*WHAT IS BEING ASKED*. Apart from the pictures, write out all the records exactly.

*INPUT*.

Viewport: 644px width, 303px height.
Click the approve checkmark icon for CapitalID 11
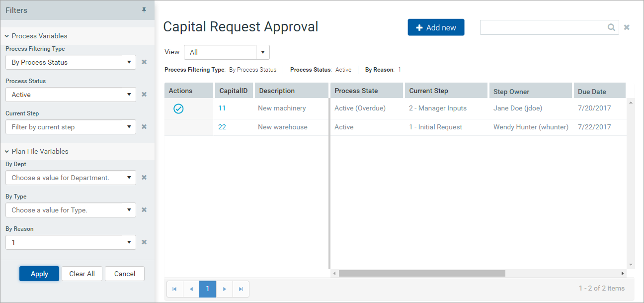point(178,108)
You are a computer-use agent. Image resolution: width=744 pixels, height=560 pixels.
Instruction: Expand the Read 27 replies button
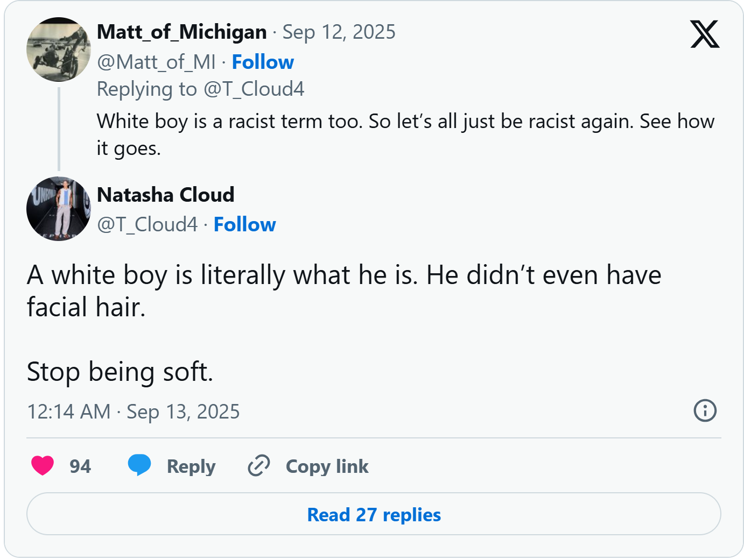click(374, 514)
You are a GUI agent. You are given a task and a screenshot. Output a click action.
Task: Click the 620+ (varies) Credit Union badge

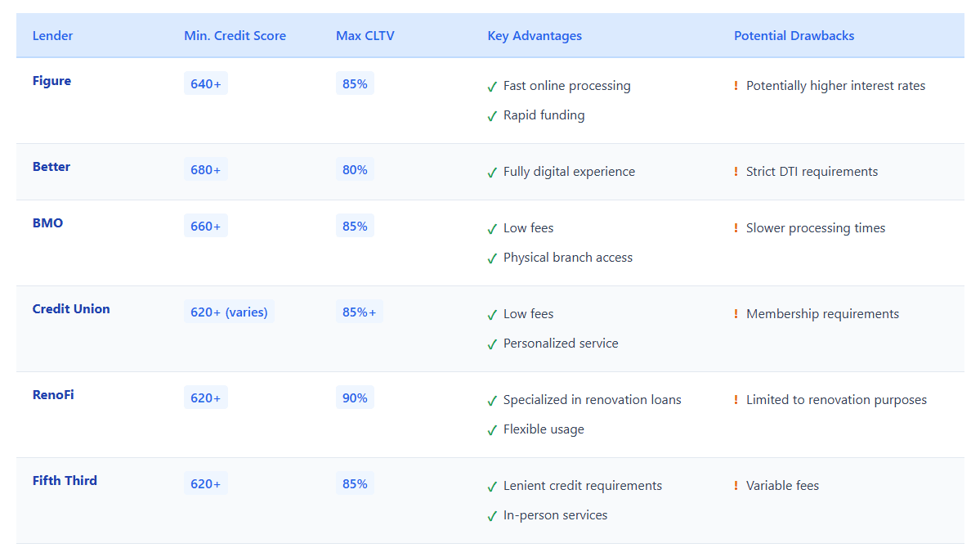tap(229, 312)
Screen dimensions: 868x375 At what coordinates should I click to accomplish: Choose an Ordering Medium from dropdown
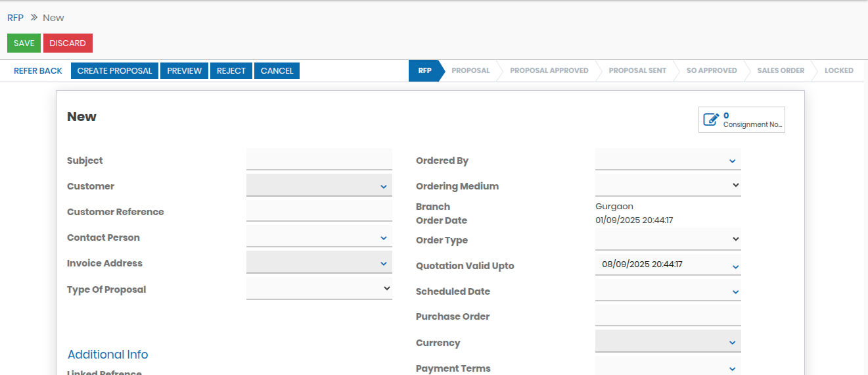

*RESPONSE*.
Viewport: 644px width, 303px height.
Click the approve checkmark icon for CapitalID 11
point(178,108)
You are a computer-use agent. Image resolution: width=744 pixels, height=560 pixels.
Instruction: Expand the Read 27 replies button
click(374, 514)
You are a GUI agent. You are given a task and a screenshot. Output a click action.
Task: Click the 620+ (varies) Credit Union badge

tap(229, 312)
Screen dimensions: 868x375 At what coordinates should I click to accomplish: Choose an Ordering Medium from dropdown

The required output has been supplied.